Расположение Хенфорда отвечает требованиям безопасности, которые генерал Гровс предъявляет к месту будущей фабрики плутония: обособленность, малая заселенность и большая река, которая будет поставлять воду для охлаждения. Военный руководитель Манхэттенского проекта прекрасно информирован об опустошительных последствиях возможной аварии атомного котла с выбросом радиоактивности и требует создать вокруг «гарнизона W» нежилую двадцатикилометровую зону. Он даже намеревается провести исследование, не нанесут ли стоки отработавшей на охлаждении радиоактивной воды урон популяции лосося и радужной форели в реке Колумбии. Руководителю проекта Маттиасу он советует не убегать, в случае если реактор взорвется, а бросаться в гущу событий: это избавит его от гораздо больших неприятностей. Деревни Уайт-Блафс и Хенфорд включены в цену покупки «паршивой земли» — пять миллионов долларов за тысячу пятьсот квадратных километров. Дома, сады и хозяйственные постройки будут сожжены, несколько сотен людей принудительно переселены, а сто семьдесят семь гробов выкопаны с кладбища Уайт-Блафс и перевезены на кладбище в пятидесяти километрах от этого места.

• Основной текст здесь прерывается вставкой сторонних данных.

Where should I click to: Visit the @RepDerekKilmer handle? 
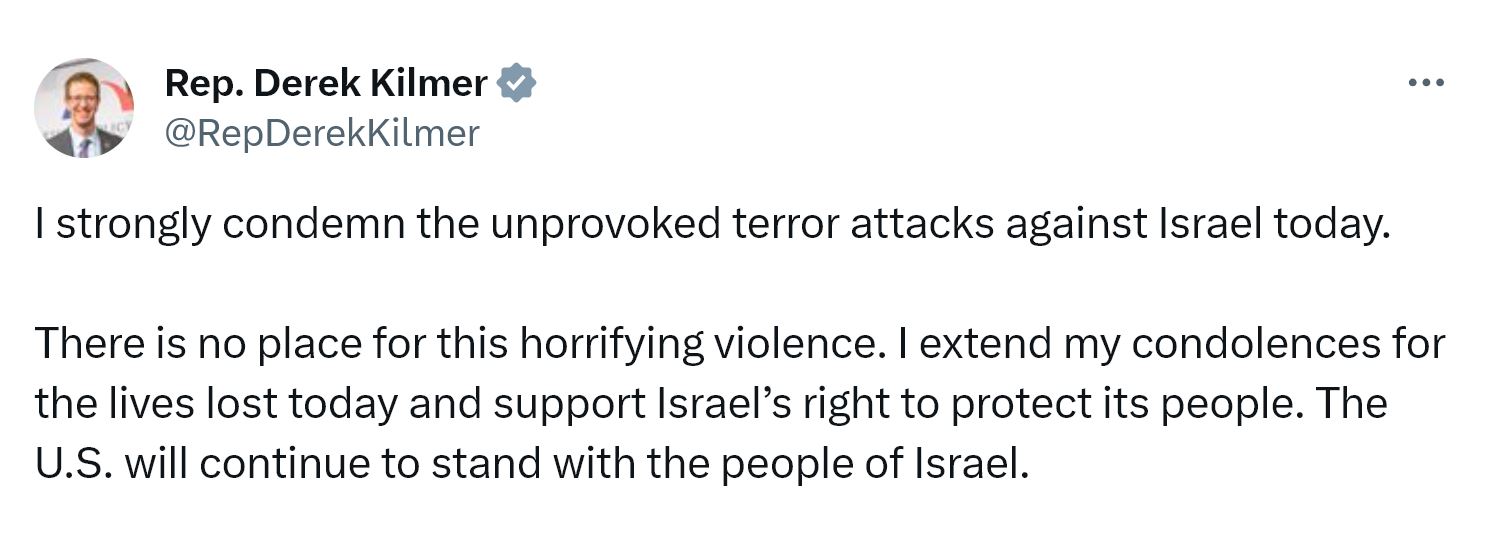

Шестнадцатого ноября 1942 года, когда не пригодившаяся оболочка аэростата под западными трибунами стадиона в Чикаго разобрана и поднята вверх, Роберт Оппенгеймер встречается в Нью-Мексико с Лесли Гровсом и майором Джоном Дадли из Манхэттенского инженерного управления. Генерал торопит с решением по «гарнизону V». На этом гарнизоне должна быть создана оружейная лаборатория, директором которой назван Оппенгеймер. Для конструирования бомбы необходимо найти место — как гласит директива Гровса, — расположенное на таком отшибе от обжитого мира, чтобы пара сотен «талантливых специалистов высочайшего ранга, среди которых будет и несколько светил» могла бы там исчезнуть на все время войны, как сквозь землю провалившись. Дадли уже осмотрел пару дюжин мест на юго-западе США и сегодня хочет показать своему начальству каньон к северу от Санта-Фе, который он облюбовал как самый подходящий. Но Гровс камня на камне не оставляет от выбора Дадли, найдя территорию слишком тесной, а главным образом не видя шанса где-нибудь соорудить железную ограду с тремя рядами колючей проволоки.

Оппенгеймер тоже с сожалением качает головой: ему в этом узком ущелье с обрывистыми красно-коричневыми стенами будет недоставать широкого обзора с видом на окружающие горы. Мол, Дадли слишком уж буквально понял пожелание «как сквозь землю провалиться». Но он, Оппенгеймер, знает здесь одно местечко, совсем недалеко отсюда, которое самым удачным образом сочетает в себе уединенность, красоты дикого ландшафта и неповторимый вид на панораму гор.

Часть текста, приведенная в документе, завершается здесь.